Adding fuel to his relativism
McLaren also shows that he is denying biblical authority when he states, “The earliest Protestants [meaning those of the Reformation of the sixteenth century] transferred the fulcrum or center of authority from the church to the Bible (which the…invention of an improved press facilitated greatly). But the Bible requires human interpretation, which was a problem…”14. Here McLaren totally ignores the fact that Scripture is to be interpreted by Scripture, as Psalm 36:9 explains, “for with thee is the fountain of life: in thy light shall we see light.” God’s truth is seen in the light of God’s truth, “Which things also we speak, not in the words which man’s wisdom teacheth, but which the Holy Ghost teacheth; comparing spiritual things with spiritual.”15
Having left Scriptural truth behind, McLaren now lays the groundwork for his theory by which he hopes, in the words of Vatican Council II, to remove one of “the obstacles to ecclesial communion”. His theory is that both Conservative and Liberal Protestants have trouble accepting the authority of the Bible in the “post-evangelical” or “post-modern” or “post-liberal” world in which their civil, political views are based in their religious convictions, causing a polarization between them. Of this, he says, both groups must repent because “[both] having survived in different ways the rough waters of modernity, they are now facing a new challenge: working together to save the village which we call planet Earth.”16 His own religion-based solution to what he casts as a civil and political problem that liberal and conservative Protestants have made is to say that times have changed and it is now necessary to change the norm of biblical interpretation accordingly. This is most interesting, since this is the same modus operandi as Papal Rome. In the beginning of her latest Catechism, the Vatican states, “Read the Scripture within the ‘living Tradition of the whole Church.'”17 Then Rome goes so far as to reprimand those who stray because she states there is “…the tendency to read and to interpret Sacred Scripture outside the Tradition and Magisterium of the Church.”18 McLaren is in the early stages of presenting the same protocol as Papal Rome. But then, Rome said that the induction of Protestant churches was to be “little by little” as their thinking was changed by dialogue with Catholics.
McLaren Reshapes History
In trying to lump liberals and conservatives together, McLaren also shows his prejudice against Evangelicalism by strongly insinuating that the Reformation of the sixteenth century was the beginning of believers placing their trust in the written Word of God. 19 He is wrong about this, as the history of the Vaudois, Albigenses, and Waldenses show. His point is that there is a shift today away from the emphasis on the authority of the Bible (he leaves out the word “alone”), just as in the time of the Reformation there was a shift away from the authority of the Roman Catholic Church to the Bible. His attack on Martin Luther is to show him only as an individualist who would not bow to Catholic authority–but that is not why Martin Luther is important in church history. He states that in the context of “Martin Luther’s famous individualistic statement, uttered before the Catholic authorities with whom he disagreed, expresses this shift perfectly: Here I stand. That sentence might be understood as the first statement uttered in the modern world.”20 Here McLaren uses historical fact to chip away at individual salvation, which will dovetail nicely into his argument for emphasis on universal salvation. He totally neglects the content of Martin Luther’s historic position–which was to stand for justification by faith alone based in the authority of the Bible alone. In this way, he is able to use Martin Luther as simply a man of another time, not relevant for today because that time, which he calls modern, is now over. What he has failed to comprehend is that the biblical truth that justification is by faith alone is timeless. But McLaren’s opinion falls directly in line with the 1999 concordat between the Roman Catholic Church and the German Lutheran Federation in which it was declared that Lutherans and Catholics now agree on the issue of justification by faith alone and that the Reformation was a mistake.

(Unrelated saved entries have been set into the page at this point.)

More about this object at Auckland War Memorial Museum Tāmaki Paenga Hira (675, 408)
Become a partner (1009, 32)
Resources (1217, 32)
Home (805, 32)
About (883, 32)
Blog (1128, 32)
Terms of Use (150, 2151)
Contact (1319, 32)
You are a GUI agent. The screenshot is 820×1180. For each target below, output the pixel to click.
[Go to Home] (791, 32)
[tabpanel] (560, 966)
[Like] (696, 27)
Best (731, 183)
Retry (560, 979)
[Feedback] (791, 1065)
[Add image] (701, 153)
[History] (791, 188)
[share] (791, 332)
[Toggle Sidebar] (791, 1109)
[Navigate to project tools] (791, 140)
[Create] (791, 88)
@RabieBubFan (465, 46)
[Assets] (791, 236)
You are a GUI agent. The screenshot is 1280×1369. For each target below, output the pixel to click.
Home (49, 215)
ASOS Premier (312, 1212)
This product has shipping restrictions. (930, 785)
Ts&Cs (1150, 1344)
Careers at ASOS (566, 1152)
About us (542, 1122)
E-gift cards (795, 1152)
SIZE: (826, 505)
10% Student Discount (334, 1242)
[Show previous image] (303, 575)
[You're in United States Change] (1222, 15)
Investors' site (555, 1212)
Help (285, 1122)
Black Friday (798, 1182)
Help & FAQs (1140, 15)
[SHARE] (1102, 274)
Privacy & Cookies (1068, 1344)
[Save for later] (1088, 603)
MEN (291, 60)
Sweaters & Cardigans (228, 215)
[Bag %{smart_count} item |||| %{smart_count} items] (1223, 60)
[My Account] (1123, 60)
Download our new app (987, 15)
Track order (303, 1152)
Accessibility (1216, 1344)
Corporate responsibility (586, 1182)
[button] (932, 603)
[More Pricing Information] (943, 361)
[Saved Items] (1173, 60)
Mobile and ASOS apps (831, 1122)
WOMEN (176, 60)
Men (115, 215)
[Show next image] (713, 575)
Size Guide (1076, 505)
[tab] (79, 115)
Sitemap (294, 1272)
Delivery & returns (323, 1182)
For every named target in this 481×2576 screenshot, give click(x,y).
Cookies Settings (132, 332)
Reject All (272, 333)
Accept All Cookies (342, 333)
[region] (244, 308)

McLaren mum on the Inquisition
What McLaren never tells is that the authority of the Roman Papacy was not well established until near the end of the eleventh century, when by crusades and the Inquisition, the Papacy by coercion forced people to submit to her ecclesiastical dictates. Many refused. Uncountable millions were robbed, tortured, and martyred because they held to the authority of the Bible in those bloody centuries and refused to accept Roman Catholic doctrines and traditions. At one point, McLaren admits that he is being unfair in his presentation of English history, but he does not apologize or correct his illicit revision of historical fact.
Nor does McLaren mention that it was the Papacy that locked away the Bible from the common people during the Middle Ages with their version in Latin, which only the clergy could have.21 Nevertheless, it is a well established historical fact that even in the fourth century, the bishops of Milan of Northern Italy were in no way subject to the bishops of Rome. The historical record shows that they used the Bible alone as their authority, having only two sacraments, baptism and communion, prayed to God alone, and allowed no images of the Deity. 22 The Vaudois of the Cottian Alps in that same area were by the ninth century known for their apostolic faith in the Bible alone, as Claude, bishop of Turin makes clear. The tenants of these ancient churches of the Alps were well demonstrated by their faith and practice to be essentially the same as those proclaimed by the Reformers of the sixteenth century. The same is true of the Albigenses, against whom the Papacy sent its first domestic crusade in the twelfth century. Thomas M’Crie gives an amazingly similar report of historical facts regarding the pre-Reformation believers in Spain in the sixth century. 23 The historical facts show that from early on the Church of Rome was the schismatic. It remains the same today. Her corruptions-become-traditions, spread by the Papacy during the centuries of the Holy Roman Empire, are now flowering in that same Papacy’s new tactic of “ecumenical outreach”. It is an entirely logical development that the open welcome of Eastern mysticism by Vatican Council II24 into this four-hundred-fifty year old apostate system25 should transfer a yet more potent strain of mysticism through her ecumenical outreach to those who have not received a love of the truth.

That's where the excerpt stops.